To do:
How many lines in the records below contain the string "Viewport"? Reply with the number alone.

------ Data provided

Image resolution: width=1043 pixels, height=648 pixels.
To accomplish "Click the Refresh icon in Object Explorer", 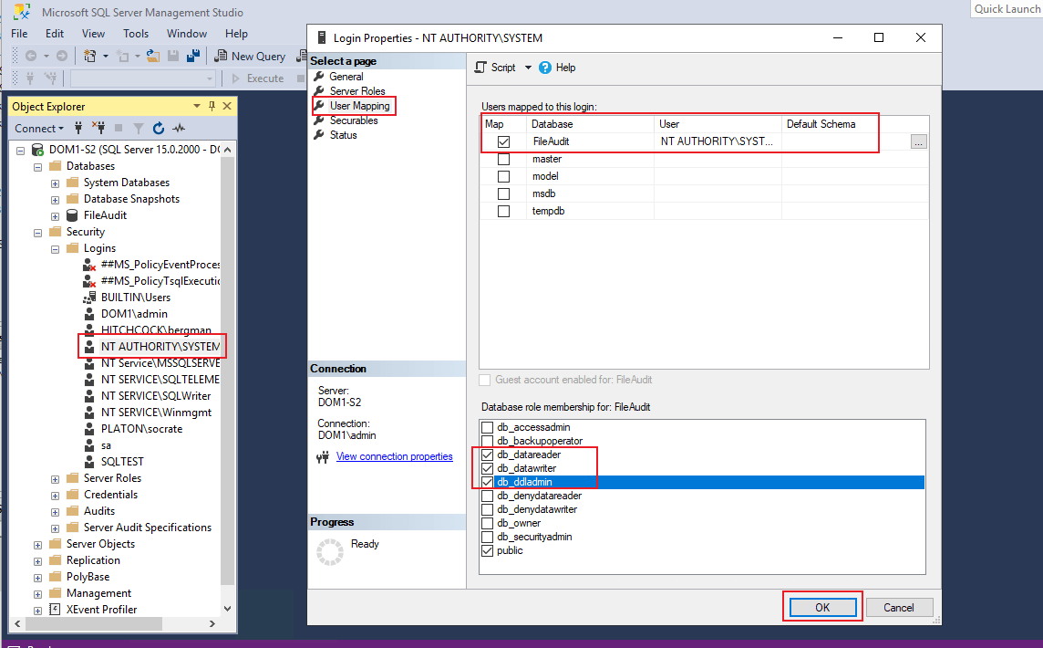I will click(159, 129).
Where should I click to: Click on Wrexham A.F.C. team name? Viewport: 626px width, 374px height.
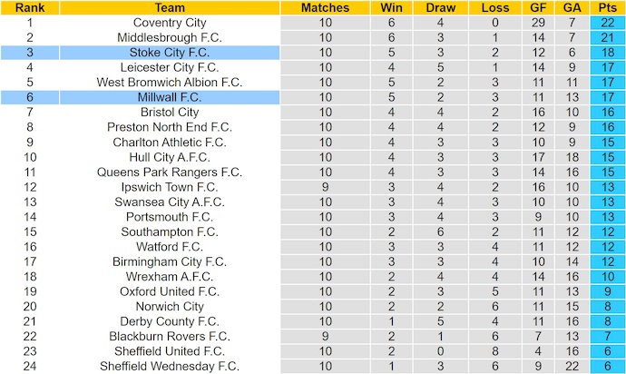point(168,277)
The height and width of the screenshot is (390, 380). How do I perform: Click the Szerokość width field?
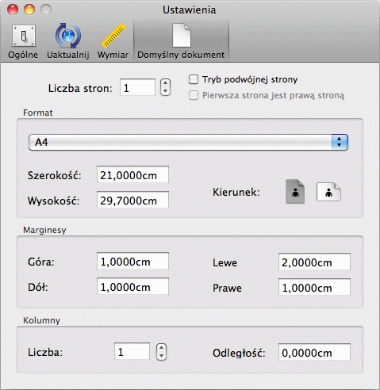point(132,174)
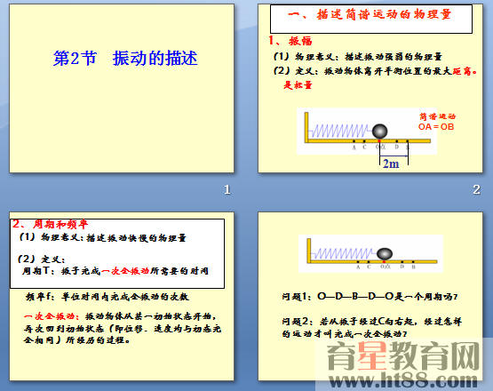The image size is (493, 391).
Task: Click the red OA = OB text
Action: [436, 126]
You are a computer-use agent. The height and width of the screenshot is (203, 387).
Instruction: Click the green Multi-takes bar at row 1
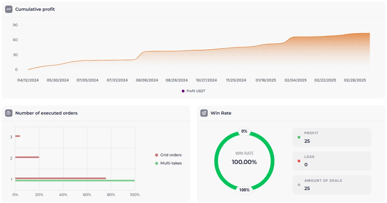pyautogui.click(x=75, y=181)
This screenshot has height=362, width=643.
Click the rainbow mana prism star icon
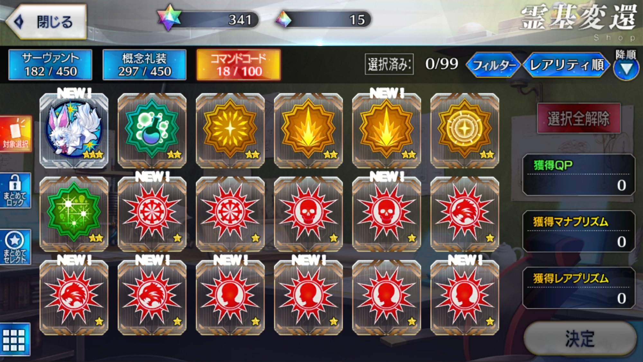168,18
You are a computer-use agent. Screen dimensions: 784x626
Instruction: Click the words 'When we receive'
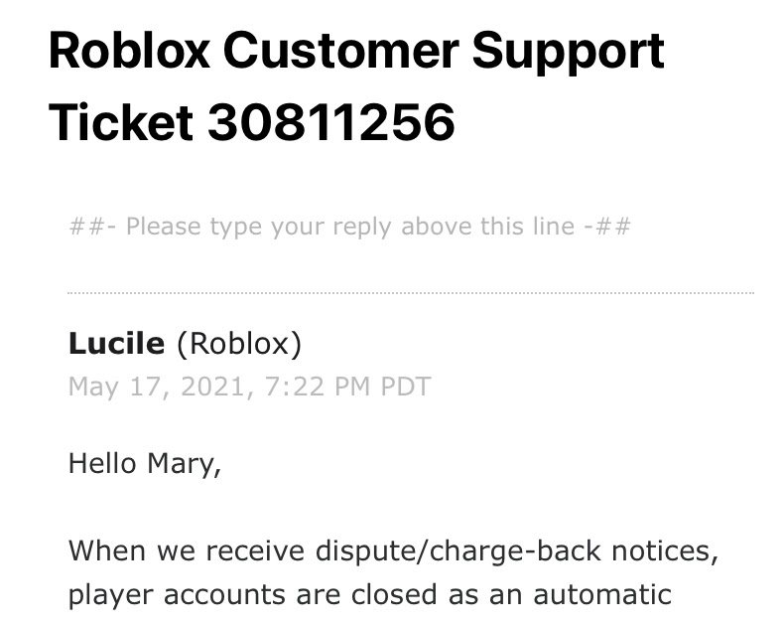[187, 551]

------------
------ Data provided

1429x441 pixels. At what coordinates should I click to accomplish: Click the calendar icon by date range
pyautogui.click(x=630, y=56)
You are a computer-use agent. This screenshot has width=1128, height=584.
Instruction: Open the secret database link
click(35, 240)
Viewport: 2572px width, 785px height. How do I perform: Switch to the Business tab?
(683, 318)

------------

Output for this exercise:
2